Enzo described how one day he was in a bar with family and could see cooks making pastry behind a glass partition and he asked the owner if he could go and look and help. He described how it felt to him: it was as if he was on a stage with all the stainless steel around him and food being cooked. That’s when the passion began: he wanted to be a chef. And he was only six!

It was only a couple of years later that Enzo got a job delivering bread for the local baker. But he knew what he really wanted to do was to make the bread. Slowly he was allowed into the kitchen to help cook. A crate was provided to make him high enough to reach the worktop. He was 8.

True ambition set in when he was 14. Already he knew he wanted to work with the best people in the best restaurants. The best restaurant in Palermo at the time was Roney’s (now closed). Although still at school, Enzo found work there in the kitchen, learning all he could. Aged 15 he got work in the Zagarella Hotel – the best hotel and still there. He felt he’d made it. But soon his ambitious feet wanted to move on … the hotel had catered for many different nationalities and Enzo knew that he had to learn more about other cuisines so he moved to Belgium, where he had relatives. But that was too small and his real ambition was to work in London.

He came to London in 1979 and got his first job here in Bacco 70 in Old Compton Street, Soho. But soon he was ready to move on again and learn more. He took a job at an Indian restaurant at Marble Arch which taught him a lot about the use of spices and the food of different cultures. But after a while he wanted a greater challenge and moved to Trust House Forte’s St George’s Hotel in Regent Street right by the BBC TV Centre, which meant they had lots of BBC customers. All the while, he was studying at Westminster College – famous for its catering and cooking courses (Jamie Oliver, Ainsley Harriott and others went there).

His next move was to Germany. He couldn’t speak the language and despite his now extensive experience cooking in excellent kitchens, he took a job doing the washing up in the Munich Hilton, telling them that once he’d learnt the language he wanted to be a manager. It took him only 3 months to speak German well enough to get the promotion he was looking for and he was appointed manager of one of the restaurants.

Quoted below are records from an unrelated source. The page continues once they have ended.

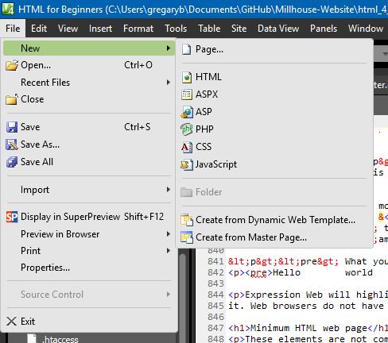Viewport: 388px width, 343px height.
Task: Expand the Import submenu arrow
Action: (169, 190)
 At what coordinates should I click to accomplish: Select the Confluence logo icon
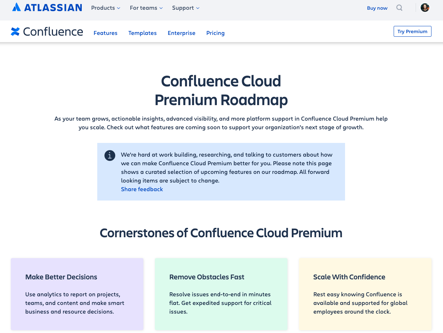pos(15,31)
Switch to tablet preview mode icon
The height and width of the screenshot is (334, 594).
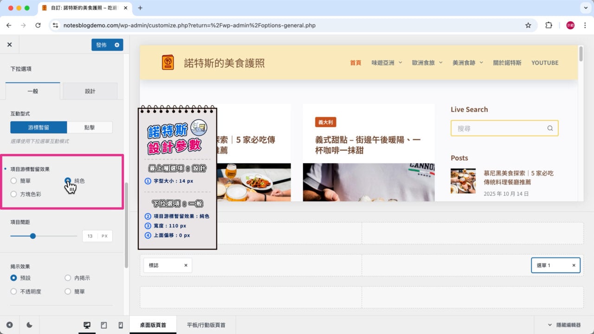103,325
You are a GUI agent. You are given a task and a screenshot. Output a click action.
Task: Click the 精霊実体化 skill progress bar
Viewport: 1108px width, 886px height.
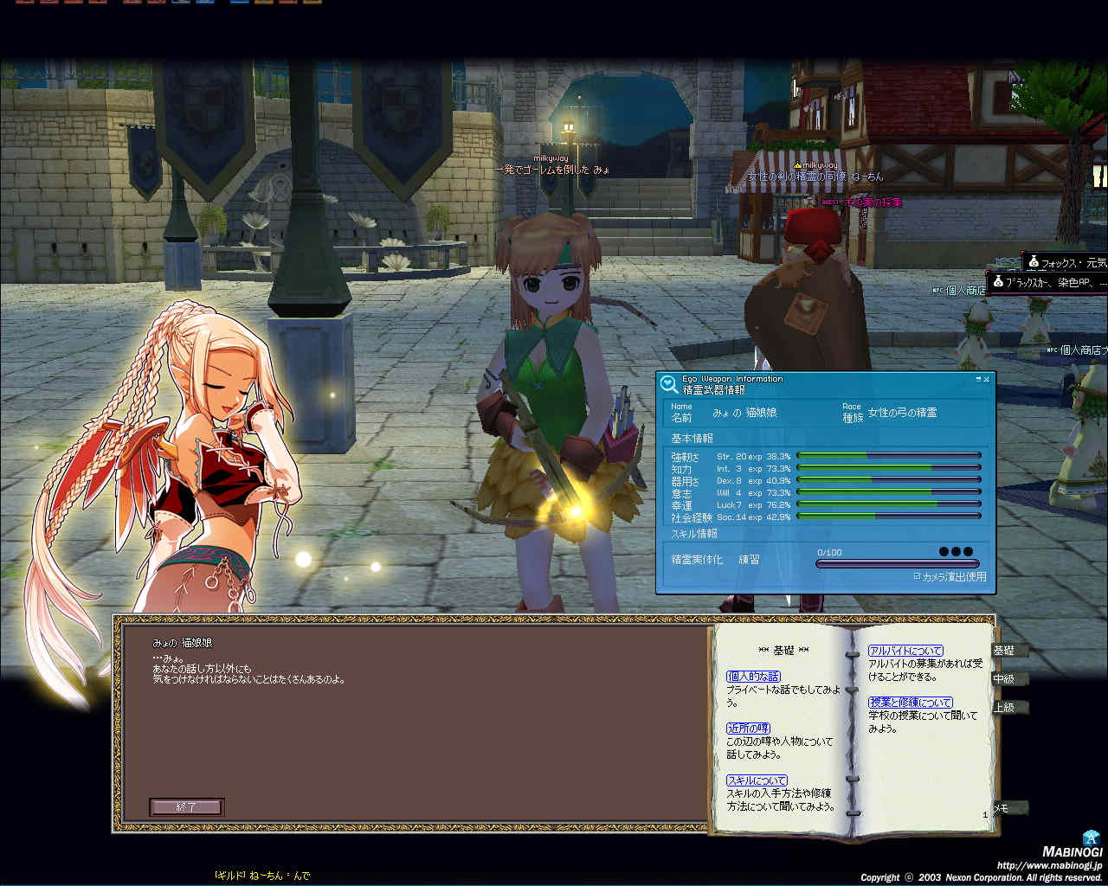[x=897, y=564]
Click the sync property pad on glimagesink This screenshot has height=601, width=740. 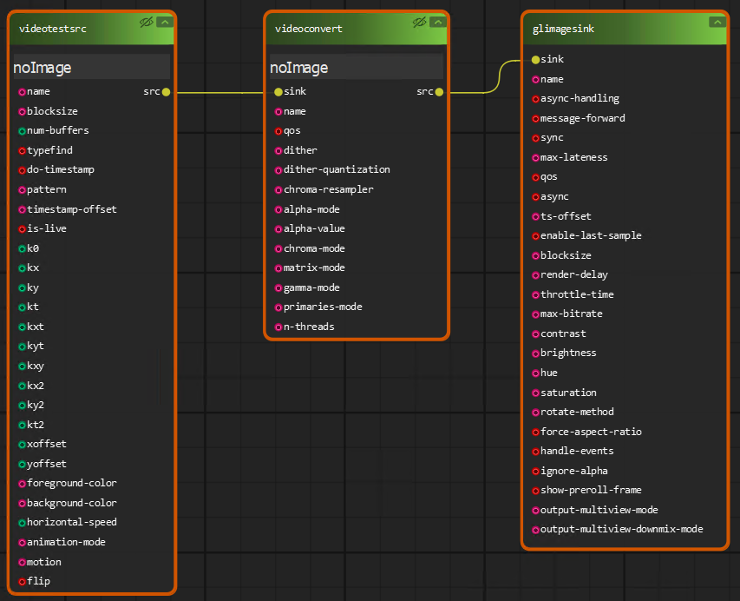pyautogui.click(x=535, y=137)
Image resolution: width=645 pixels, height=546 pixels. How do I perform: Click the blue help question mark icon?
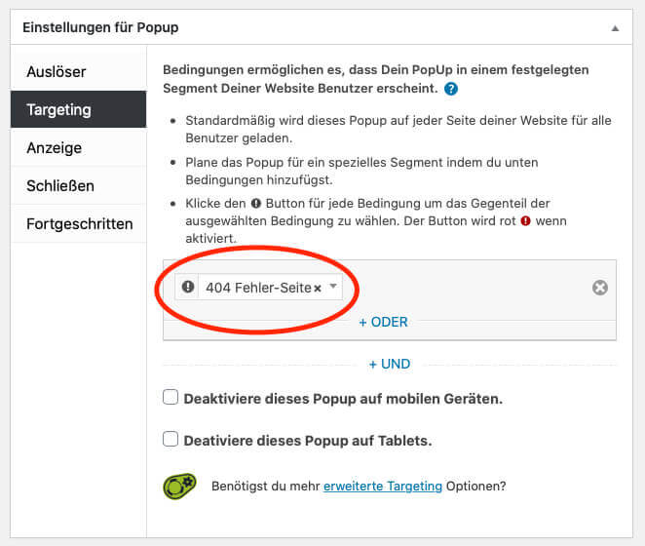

Next stop was Princess Cruises and with the money he made from this work he had enough to open his own restaurant back in Sicily – in Palermo. He was 23. A friend lent him the extra money he needed and the restaurant became an immediate success. After a year and a half, he sold the restaurant at a profit and was looking for bigger things. But, ever looking to the bigger and long-term future, he put his money in a bank and went in search of more and different experience. He found that at Disney World in Florida where he became manager of the Epcot Centre with 150 staff working under him.

His ex-wife was English and they eventually agreed to return to UK where Enzo got a job at the Hilton Park Lane. Here he cooked for the famous – including Princess Diana, and he told me how special that was. But he wanted to open his own restaurant and found a perfect place – a jewel – in Cefalu back in Sicily. Enzo’s love for this place shone through as he described its perfect location by the sea. (He told me that years later when he made a TV programme in Sicily with Gordon Ramsay, Ramsay asked why on earth he’d ever sold it.) Enzo described with pride but not the least arrogance how he changed the way the village – and then the whole of Sicily – looked at food and ate. All restaurants until then had offered pretty much the same food. Not only did he add variety and innovative ways of cooking but he changed the way people ate. He introduced the idea of eating outside, on the beach, having parties on the beach, concerts during meals. ‘People were eating out of the box,’ he said. He talked about how there’s a lot of psychology involved in making a restaurant successful. You have to understand what people want but also important is understanding where trends are going and be there before everyone else.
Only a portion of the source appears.